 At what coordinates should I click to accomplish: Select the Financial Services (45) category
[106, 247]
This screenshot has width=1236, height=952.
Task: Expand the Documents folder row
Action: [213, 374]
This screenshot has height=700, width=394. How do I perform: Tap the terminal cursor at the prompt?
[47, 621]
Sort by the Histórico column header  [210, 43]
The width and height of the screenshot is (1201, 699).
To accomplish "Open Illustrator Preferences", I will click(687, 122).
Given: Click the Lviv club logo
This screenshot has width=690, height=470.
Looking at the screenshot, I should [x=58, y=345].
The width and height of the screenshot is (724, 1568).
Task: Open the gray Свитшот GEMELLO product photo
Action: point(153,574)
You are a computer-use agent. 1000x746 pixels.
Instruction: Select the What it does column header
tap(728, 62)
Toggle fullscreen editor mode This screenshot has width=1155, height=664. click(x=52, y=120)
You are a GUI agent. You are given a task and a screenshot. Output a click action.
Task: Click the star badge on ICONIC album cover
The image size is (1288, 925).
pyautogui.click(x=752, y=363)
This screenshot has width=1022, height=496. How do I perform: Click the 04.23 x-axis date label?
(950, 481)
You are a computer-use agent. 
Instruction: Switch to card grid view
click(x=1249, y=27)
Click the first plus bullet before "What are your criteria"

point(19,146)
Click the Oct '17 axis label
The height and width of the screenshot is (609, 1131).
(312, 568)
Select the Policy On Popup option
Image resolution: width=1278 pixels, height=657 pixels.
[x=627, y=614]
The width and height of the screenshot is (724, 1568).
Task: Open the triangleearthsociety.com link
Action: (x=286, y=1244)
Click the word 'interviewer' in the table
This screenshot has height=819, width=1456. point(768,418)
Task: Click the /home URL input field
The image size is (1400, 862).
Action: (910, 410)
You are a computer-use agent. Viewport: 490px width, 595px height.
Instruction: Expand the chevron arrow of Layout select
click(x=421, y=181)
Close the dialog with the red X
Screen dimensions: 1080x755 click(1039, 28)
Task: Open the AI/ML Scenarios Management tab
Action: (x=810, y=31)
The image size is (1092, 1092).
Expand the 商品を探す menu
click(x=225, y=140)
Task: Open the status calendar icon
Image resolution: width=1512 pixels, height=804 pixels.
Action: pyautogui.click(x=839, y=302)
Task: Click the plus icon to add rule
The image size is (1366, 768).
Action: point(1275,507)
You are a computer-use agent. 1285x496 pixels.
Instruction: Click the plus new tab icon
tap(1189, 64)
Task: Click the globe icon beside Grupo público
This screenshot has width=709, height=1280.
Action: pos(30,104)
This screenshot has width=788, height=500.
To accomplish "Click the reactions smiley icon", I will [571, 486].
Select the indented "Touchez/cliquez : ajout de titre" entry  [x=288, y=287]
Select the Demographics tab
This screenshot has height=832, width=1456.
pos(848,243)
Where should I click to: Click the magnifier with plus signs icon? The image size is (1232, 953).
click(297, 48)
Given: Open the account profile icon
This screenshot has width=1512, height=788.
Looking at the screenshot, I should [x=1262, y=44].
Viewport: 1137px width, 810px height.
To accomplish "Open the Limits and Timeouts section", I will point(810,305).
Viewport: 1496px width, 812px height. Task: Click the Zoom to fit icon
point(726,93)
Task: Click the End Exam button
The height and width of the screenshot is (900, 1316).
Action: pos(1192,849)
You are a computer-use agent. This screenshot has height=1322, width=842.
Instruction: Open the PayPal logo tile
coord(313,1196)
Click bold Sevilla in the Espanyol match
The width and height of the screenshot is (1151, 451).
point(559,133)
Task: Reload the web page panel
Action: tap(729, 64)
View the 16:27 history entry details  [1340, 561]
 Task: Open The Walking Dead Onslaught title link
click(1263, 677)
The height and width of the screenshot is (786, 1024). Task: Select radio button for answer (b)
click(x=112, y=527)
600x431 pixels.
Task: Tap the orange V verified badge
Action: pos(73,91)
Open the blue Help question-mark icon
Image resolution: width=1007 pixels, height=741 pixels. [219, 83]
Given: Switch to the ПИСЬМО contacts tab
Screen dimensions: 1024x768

## WHAT TO WORK ON
Copy the listing above with every "computer-use agent" changed to "screen assistant", leaving everything else the same.

## OUTPUT OF THE TASK
 At what coordinates should I click to accomplish: Select the Financial Services (45) category
[106, 247]
This screenshot has width=1236, height=952.
Task: Expand the Documents folder row
Action: [213, 374]
This screenshot has height=700, width=394. How do I perform: Tap the terminal cursor at the prompt?
[47, 621]
Sort by the Histórico column header  [210, 43]
The width and height of the screenshot is (1201, 699).
To accomplish "Open Illustrator Preferences", I will click(687, 122).
Given: Click the Lviv club logo
This screenshot has width=690, height=470.
Looking at the screenshot, I should [x=58, y=345].
The width and height of the screenshot is (724, 1568).
Task: Open the gray Свитшот GEMELLO product photo
Action: point(153,574)
You are a screen assistant. 1000x746 pixels.
Instruction: Select the What it does column header
tap(728, 62)
Toggle fullscreen editor mode This screenshot has width=1155, height=664. click(x=52, y=120)
You are a GUI agent. You are given a task and a screenshot. Output a click action.
Task: Click the star badge on ICONIC album cover
The image size is (1288, 925).
pyautogui.click(x=752, y=363)
This screenshot has width=1022, height=496. How do I perform: Click the 04.23 x-axis date label?
(950, 481)
You are a screen assistant. 
Instruction: Switch to card grid view
click(x=1249, y=27)
Click the first plus bullet before "What are your criteria"

point(19,146)
Click the Oct '17 axis label
The height and width of the screenshot is (609, 1131).
(312, 568)
Select the Policy On Popup option
Image resolution: width=1278 pixels, height=657 pixels.
[x=627, y=614]
The width and height of the screenshot is (724, 1568).
Task: Open the triangleearthsociety.com link
Action: (x=286, y=1244)
Click the word 'interviewer' in the table
This screenshot has height=819, width=1456. point(768,418)
Task: Click the /home URL input field
The image size is (1400, 862).
Action: (910, 410)
You are a screen assistant. Viewport: 490px width, 595px height.
Instruction: Expand the chevron arrow of Layout select
click(x=421, y=181)
Close the dialog with the red X
Screen dimensions: 1080x755 click(1039, 28)
Task: Open the AI/ML Scenarios Management tab
Action: (x=810, y=31)
The image size is (1092, 1092).
Expand the 商品を探す menu
click(x=225, y=140)
Task: Open the status calendar icon
Image resolution: width=1512 pixels, height=804 pixels.
Action: pyautogui.click(x=839, y=302)
Task: Click the plus icon to add rule
The image size is (1366, 768).
Action: point(1275,507)
You are a screen assistant. 1285x496 pixels.
Instruction: Click the plus new tab icon
tap(1189, 64)
Task: Click the globe icon beside Grupo público
This screenshot has width=709, height=1280.
Action: pos(30,104)
This screenshot has width=788, height=500.
To accomplish "Click the reactions smiley icon", I will [571, 486].
Select the indented "Touchez/cliquez : ajout de titre" entry  [x=288, y=287]
Select the Demographics tab
This screenshot has height=832, width=1456.
pos(848,243)
Where should I click to: Click the magnifier with plus signs icon? The image size is (1232, 953).
click(297, 48)
Given: Open the account profile icon
This screenshot has width=1512, height=788.
Looking at the screenshot, I should [x=1262, y=44].
Viewport: 1137px width, 810px height.
To accomplish "Open the Limits and Timeouts section", I will point(810,305).
Viewport: 1496px width, 812px height. Task: Click the Zoom to fit icon
point(726,93)
Task: Click the End Exam button
The height and width of the screenshot is (900, 1316).
Action: pos(1192,849)
You are a screen assistant. This screenshot has height=1322, width=842.
Instruction: Open the PayPal logo tile
coord(313,1196)
Click bold Sevilla in the Espanyol match
The width and height of the screenshot is (1151, 451).
point(559,133)
Task: Reload the web page panel
Action: tap(729, 64)
View the 16:27 history entry details  [1340, 561]
 Task: Open The Walking Dead Onslaught title link
click(1263, 677)
The height and width of the screenshot is (786, 1024). Task: Select radio button for answer (b)
click(x=112, y=527)
600x431 pixels.
Task: Tap the orange V verified badge
Action: pos(73,91)
Open the blue Help question-mark icon
Image resolution: width=1007 pixels, height=741 pixels. [219, 83]
Given: Switch to the ПИСЬМО contacts tab
Screen dimensions: 1024x768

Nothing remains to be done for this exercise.